Nevertheless, since the second phase sample is selected for the study variable, there is a possibility of non-response for this variable because the mean of the auxiliary variable, $\bar{X}$ , is already estimated by ${\bar{x}}^{'}$ , which is based on $n^{'}$ units. However, most of the authors in the literature have considered that, in the first phase, the auxiliary variable is free from non-response, but in the second phase, it suffers, when the auxiliary mean is unknown. Chaudhary and Kumar (2016) took into account the non-response during both phases of sampling and suggested conventional ratio, product, and regression estimators to estimate the mean of study variable $(Y)$ when population mean of an auxiliary variable $(X)$ is unknown.

Despite the abundance of literature on non-response, little has been done to account for the presence of non-respondents during both phases of the survey sampling when the auxiliary mean is unknown. Therefore, there is wide scope of developing estimators for population parameters. So, in order to address the non-response that occurs in both sampling phases when the auxiliary mean is unknown, the main objective of this article is to estimate the population mean of the study variable using the exponential type estimator that is recommended for heterogeneous population.

1.2 Methodology and Notations

Our proposition is driven by the desire to optimize the utilization of currently available auxiliary information. Instead of using the estimated unknown population mean of the auxiliary variable based on all information available at the first phase sample and assuming missing information due to non-response on the second phase of sample for the auxiliary variable, we have taken into consideration the missing data issue in both the phase of sampling, which makes it more practical and applicable.

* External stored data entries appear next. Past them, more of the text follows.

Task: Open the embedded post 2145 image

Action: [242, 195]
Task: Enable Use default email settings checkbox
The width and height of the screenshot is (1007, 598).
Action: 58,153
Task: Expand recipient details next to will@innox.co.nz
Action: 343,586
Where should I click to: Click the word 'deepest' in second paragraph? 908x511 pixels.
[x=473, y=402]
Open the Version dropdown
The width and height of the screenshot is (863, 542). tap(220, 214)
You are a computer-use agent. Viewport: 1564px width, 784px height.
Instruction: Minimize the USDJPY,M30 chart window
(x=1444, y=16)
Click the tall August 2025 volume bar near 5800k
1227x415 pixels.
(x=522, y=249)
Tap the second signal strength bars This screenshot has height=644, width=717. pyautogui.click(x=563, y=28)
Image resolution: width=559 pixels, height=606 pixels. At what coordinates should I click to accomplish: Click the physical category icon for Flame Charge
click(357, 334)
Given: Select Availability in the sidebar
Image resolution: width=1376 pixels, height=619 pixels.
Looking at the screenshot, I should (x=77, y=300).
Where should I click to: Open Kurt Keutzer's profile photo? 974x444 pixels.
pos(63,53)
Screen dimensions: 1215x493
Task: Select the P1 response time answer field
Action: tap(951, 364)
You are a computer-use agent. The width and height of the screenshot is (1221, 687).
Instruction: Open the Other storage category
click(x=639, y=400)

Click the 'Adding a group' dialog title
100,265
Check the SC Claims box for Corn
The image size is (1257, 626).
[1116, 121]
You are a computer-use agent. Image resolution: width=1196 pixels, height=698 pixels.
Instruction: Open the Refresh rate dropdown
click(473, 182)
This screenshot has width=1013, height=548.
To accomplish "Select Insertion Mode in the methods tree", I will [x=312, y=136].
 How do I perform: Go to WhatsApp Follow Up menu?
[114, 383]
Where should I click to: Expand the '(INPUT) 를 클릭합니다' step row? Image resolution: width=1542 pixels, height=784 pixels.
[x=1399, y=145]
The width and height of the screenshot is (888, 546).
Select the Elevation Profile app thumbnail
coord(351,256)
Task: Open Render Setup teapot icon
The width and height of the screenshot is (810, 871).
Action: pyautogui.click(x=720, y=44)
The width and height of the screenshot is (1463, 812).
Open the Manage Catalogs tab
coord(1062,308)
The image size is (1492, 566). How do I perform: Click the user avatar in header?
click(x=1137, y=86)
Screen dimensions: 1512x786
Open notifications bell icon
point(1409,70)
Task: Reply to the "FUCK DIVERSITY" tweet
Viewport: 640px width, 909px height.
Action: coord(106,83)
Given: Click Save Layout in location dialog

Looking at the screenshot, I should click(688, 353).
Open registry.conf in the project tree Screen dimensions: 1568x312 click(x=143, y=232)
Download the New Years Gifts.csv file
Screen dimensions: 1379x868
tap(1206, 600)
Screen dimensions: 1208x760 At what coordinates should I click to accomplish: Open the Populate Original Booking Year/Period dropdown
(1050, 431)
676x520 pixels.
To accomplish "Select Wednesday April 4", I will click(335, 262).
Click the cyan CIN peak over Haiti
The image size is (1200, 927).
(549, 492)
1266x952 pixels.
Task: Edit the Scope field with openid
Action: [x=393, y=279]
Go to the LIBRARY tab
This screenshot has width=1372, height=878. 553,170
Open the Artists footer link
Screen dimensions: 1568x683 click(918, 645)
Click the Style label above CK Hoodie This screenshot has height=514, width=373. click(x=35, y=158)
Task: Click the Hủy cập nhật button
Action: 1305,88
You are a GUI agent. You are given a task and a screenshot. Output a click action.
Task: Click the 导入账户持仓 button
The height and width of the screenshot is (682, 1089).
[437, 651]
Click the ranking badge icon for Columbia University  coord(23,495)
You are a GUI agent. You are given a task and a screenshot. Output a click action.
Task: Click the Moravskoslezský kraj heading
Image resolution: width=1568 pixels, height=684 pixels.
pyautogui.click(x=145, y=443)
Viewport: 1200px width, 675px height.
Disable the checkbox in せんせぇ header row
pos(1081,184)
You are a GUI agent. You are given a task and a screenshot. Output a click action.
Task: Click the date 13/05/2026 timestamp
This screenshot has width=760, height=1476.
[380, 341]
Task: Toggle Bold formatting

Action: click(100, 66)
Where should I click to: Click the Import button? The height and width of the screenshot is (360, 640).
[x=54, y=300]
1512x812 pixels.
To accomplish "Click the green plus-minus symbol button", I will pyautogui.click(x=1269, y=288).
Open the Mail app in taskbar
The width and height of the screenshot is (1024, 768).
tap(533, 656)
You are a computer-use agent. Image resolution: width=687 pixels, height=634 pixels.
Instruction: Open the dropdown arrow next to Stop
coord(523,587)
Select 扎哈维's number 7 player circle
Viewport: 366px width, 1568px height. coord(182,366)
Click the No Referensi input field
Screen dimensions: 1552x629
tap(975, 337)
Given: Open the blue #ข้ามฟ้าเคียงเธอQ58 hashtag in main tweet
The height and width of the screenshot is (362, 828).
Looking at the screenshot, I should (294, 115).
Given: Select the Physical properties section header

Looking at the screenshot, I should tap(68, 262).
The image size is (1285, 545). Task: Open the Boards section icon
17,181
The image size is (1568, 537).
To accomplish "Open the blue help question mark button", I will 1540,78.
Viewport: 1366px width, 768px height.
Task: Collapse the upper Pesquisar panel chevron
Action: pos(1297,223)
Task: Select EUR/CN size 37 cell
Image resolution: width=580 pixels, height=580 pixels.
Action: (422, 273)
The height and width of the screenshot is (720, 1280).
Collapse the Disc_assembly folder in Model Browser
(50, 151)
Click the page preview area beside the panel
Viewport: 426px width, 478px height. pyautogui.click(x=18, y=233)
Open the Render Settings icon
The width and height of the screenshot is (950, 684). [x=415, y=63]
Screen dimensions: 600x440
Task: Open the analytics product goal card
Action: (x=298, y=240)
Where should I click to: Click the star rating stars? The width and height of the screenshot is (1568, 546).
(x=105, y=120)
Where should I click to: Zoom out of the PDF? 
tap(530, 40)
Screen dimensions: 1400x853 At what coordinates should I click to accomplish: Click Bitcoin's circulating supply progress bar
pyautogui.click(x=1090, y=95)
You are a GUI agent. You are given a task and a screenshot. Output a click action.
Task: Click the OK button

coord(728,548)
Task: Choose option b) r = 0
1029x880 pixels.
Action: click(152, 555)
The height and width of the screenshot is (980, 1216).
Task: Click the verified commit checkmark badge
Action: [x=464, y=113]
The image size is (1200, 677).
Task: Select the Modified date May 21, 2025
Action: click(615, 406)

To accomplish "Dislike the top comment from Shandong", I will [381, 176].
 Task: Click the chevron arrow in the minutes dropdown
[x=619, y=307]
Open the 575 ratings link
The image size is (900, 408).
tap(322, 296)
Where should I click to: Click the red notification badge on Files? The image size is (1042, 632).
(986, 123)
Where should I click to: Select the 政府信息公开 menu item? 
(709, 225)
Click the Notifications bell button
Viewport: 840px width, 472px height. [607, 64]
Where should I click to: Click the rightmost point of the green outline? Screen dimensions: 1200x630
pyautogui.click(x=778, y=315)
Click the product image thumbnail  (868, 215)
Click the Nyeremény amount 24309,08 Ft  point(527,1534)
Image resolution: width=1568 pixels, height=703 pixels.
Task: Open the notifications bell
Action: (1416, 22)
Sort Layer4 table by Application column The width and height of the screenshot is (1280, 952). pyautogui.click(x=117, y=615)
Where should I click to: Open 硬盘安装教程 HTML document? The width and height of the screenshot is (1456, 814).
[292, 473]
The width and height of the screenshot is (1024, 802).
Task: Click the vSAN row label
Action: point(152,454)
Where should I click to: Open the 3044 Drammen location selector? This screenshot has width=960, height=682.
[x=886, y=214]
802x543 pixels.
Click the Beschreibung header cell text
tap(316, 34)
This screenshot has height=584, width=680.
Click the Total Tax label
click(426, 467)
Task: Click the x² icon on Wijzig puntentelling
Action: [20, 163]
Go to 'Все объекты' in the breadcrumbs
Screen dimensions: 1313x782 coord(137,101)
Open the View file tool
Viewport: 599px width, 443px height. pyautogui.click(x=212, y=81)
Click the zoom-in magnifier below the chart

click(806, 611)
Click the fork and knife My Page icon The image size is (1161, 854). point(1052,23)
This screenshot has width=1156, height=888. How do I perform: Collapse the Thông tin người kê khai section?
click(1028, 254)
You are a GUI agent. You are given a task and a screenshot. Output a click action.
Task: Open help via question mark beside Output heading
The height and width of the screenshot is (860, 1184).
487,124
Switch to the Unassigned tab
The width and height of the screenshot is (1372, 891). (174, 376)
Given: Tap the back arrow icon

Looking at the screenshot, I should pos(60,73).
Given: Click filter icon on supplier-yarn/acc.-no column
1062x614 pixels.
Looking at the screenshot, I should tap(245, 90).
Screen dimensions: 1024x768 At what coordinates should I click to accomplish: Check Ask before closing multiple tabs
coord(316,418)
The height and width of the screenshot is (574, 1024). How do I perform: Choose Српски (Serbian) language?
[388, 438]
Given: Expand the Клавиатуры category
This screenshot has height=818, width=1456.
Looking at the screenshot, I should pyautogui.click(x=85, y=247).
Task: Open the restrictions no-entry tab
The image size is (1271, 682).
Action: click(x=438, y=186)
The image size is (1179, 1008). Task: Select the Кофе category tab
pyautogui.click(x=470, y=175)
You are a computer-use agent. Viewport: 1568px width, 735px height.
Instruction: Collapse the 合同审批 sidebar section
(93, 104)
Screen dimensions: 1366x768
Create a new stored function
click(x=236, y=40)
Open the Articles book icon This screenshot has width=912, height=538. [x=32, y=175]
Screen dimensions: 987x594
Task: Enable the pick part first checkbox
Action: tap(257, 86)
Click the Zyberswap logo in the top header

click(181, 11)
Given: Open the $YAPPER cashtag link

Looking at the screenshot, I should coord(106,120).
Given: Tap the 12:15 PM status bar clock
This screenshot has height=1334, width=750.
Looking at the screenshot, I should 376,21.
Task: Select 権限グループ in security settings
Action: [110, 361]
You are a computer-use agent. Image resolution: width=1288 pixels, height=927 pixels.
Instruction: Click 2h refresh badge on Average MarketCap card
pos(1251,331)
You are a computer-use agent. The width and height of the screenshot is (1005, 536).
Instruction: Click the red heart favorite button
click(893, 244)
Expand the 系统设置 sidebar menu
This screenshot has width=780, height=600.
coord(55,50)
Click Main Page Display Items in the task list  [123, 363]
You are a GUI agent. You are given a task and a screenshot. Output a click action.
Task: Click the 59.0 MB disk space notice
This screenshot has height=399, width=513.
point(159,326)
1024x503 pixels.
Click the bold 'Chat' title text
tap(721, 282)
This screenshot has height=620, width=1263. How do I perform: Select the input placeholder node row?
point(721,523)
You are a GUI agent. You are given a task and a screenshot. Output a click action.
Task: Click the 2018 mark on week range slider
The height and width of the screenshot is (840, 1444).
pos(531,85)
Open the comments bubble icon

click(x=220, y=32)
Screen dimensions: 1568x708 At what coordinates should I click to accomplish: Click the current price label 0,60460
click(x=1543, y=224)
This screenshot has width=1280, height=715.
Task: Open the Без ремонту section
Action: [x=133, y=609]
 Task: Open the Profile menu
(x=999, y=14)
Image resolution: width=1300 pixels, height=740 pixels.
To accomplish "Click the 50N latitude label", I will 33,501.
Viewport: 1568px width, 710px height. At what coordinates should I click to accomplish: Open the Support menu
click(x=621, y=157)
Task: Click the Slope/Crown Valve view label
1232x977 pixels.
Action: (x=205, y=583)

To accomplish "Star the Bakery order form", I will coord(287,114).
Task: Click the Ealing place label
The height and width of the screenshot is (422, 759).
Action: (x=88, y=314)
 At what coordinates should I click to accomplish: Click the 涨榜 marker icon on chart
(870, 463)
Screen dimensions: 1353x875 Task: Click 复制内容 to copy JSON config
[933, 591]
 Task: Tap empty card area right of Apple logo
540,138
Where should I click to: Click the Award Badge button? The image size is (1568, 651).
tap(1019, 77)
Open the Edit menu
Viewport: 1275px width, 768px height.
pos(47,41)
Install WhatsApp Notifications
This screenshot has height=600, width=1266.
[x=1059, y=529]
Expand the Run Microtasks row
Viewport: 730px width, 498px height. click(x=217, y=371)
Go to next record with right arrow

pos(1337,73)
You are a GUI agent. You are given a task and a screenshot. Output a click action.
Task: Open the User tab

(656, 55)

In addition, it is critical to consider the population's heterogeneity since it sheds light on the complexity, diversity, and variability among the various subgroups that make up the population. In order to address the population that shows observed heterogeneity among the population units in the current study, we have employed a stratified two-phase sampling scheme $(S T P S)$ to address non-response.

Let us consider study variable $(Y)$ and auxiliary variables $(X, Z)$ , both suffer from non-response. Let's assume that the population $U_{N}$ is composed of $L, (h = 1, 2, 3, \dots, L)$ exhaustive and mutually heterogeneous strata, with each stratum having h units made up of $N_{h}$ units so that $\sum_{h = 1}^{L} N_{h} = N$ . The two mutually exclusive groups, respondent $(R)$ and non-respondent $(N R)$ with $N_{h (1)}$ and $N_{h (2)}$ units respectively, are assumed to make up the $h^{t h}$ stratum. Here, the unknown auxiliary mean has been obtained through the use of a two-phase sampling technique. The first phase and second phase simple random samples $(S R S_{(w o r)})$ of size $n_{h}^{'}$ and $n_{h}$ respectively, taken from the $h^{t h}$ stratum are denoted by $S_{n_{h}}^{'}$ and $S_{n_{h}}$ . In addition, the survey variables $(Y, X,$ and $Z)$ for the $i^{t h}$ population unit of the $h^{t h}$ stratum are indicated by $(Y_{i}, X_{i}$ and $Z_{i})$ respectively.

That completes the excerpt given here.